When I hear, “Lose the ego,” I can’t help but think it’s like pulling a rabbit out of a hat — unless, of course, you have a magic wand and a very special bag of tricks. However, I have neither.

In this sense the ego is the foe. An unwanted force that surfaces as criticism, wayward desire, ever-expanding expectations, hostility and intolerance towards ourselves and others, jealousy, pride, resentment — none of which are fuzzy feelings.

Combine these, less than pleasant emotional sensations with the fact that they’ve been deemed our foe, and we have the perfect conditions for an internal cyclone to form.

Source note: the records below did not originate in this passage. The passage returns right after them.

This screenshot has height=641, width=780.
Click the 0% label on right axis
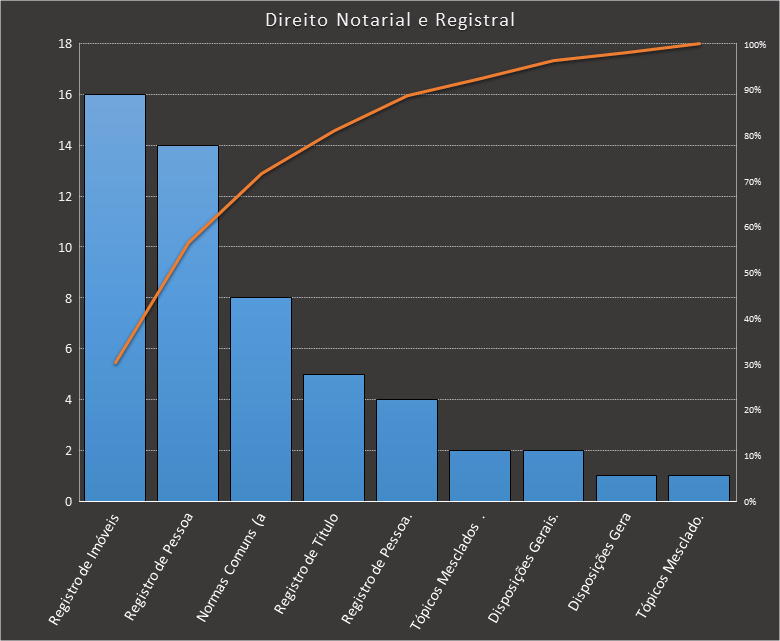tap(751, 501)
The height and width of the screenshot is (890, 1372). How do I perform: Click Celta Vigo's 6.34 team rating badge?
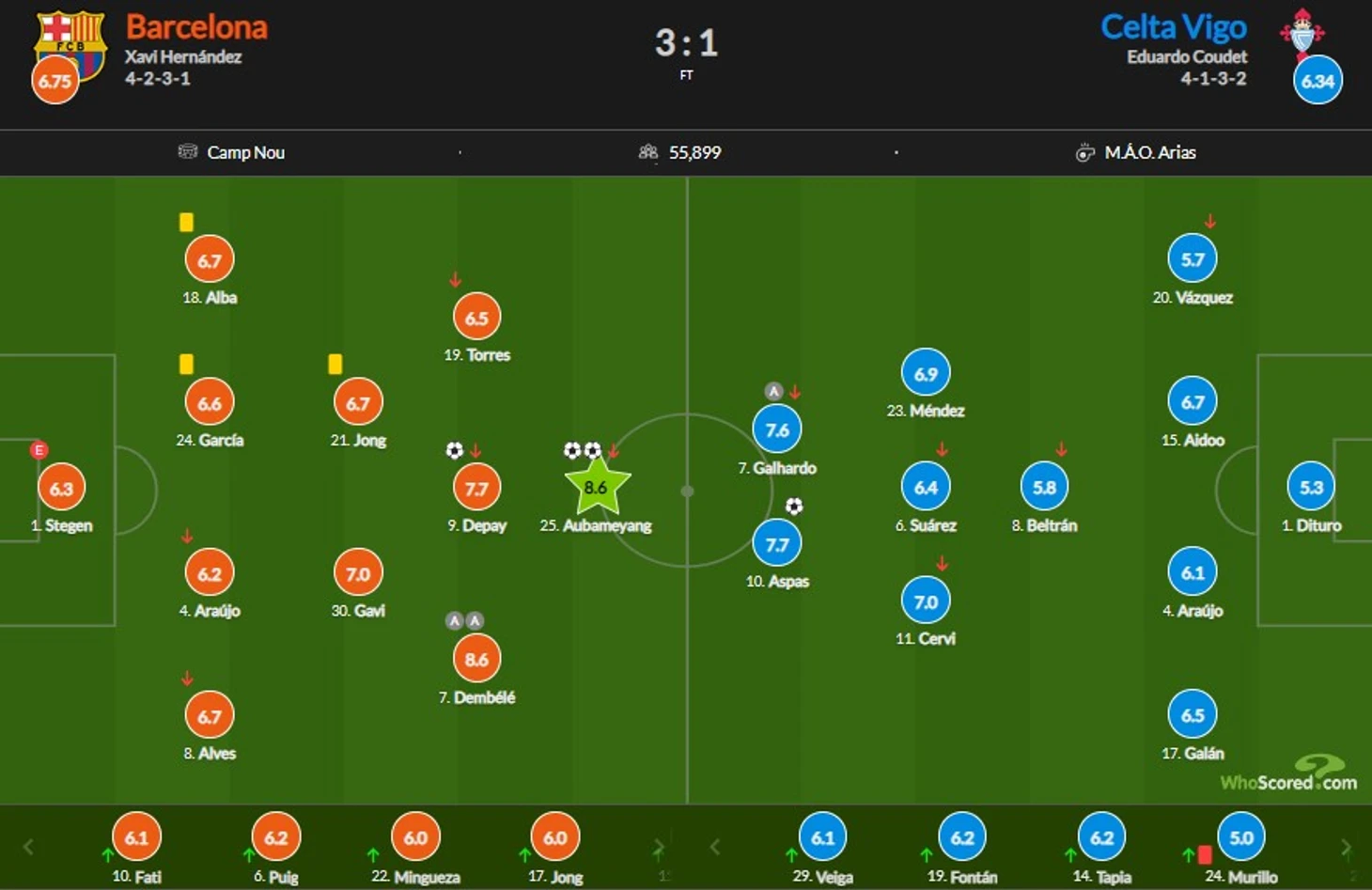click(1317, 80)
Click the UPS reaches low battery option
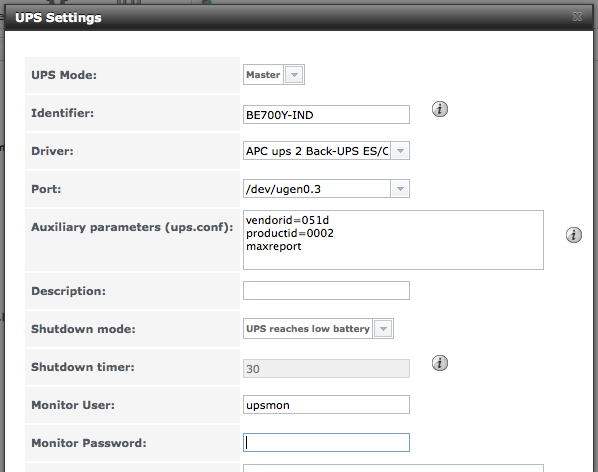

And that twister spins us into a reaction, instead of a response.

We react because we’ve been taught that unpleasant feelings are toxic and don’t serve us; that what we’re “supposed” to do is: “pay no attention to them… laugh at them… forget them… and stop comparing ourselves to others.”

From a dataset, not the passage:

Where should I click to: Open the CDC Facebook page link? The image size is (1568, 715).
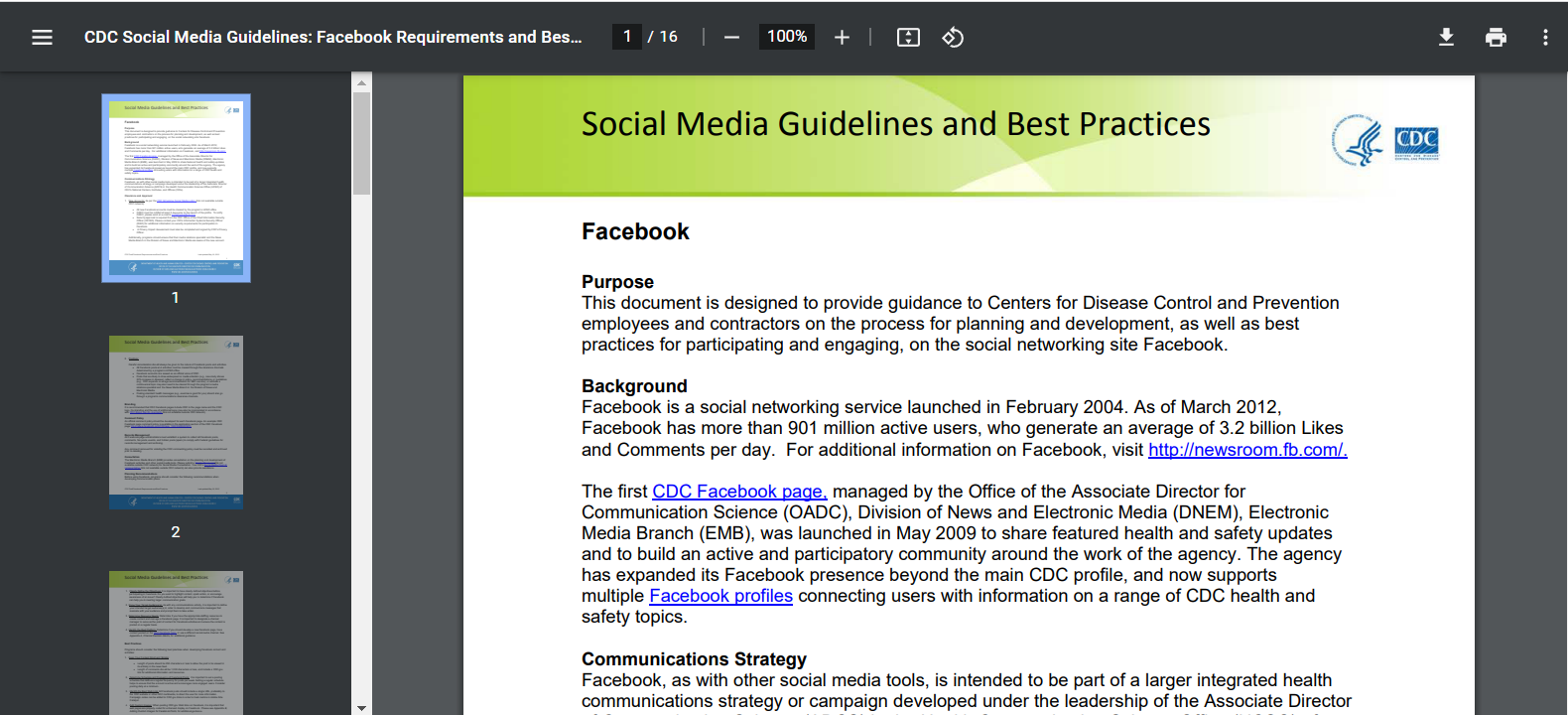[738, 492]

I’ve tried those tricks…I’ve yet to see a rabbit.

Whenever I brush the ego off, the foe feelings subside for a bit… but always reappear; and when they do, they’re even stronger.

Paying no attention to unpleasant feelings nurtures them — this is when they become toxic and wreak havoc.

I’ve learned the ego is not our foe, it’s our friend. The best kind of friend too — a profound teacher who isn’t afraid to shine the spotlight on what we need to focus on right now, in order to expand into the people we are meant to be.

Once I became aware of this, I began to take a different stance to those feelings. I shifted my perspective from foe to friend, and because of this new relationship based on acceptance, I’ve stretched my capabilities in ways which at one point in time seemed as impossible as pulling a rabbit out of a hat.

Rejecting the ego means we are rejecting a part of ourselves.

When you tune in and fully accept every single feeling and thought that comes up — rabbits appear.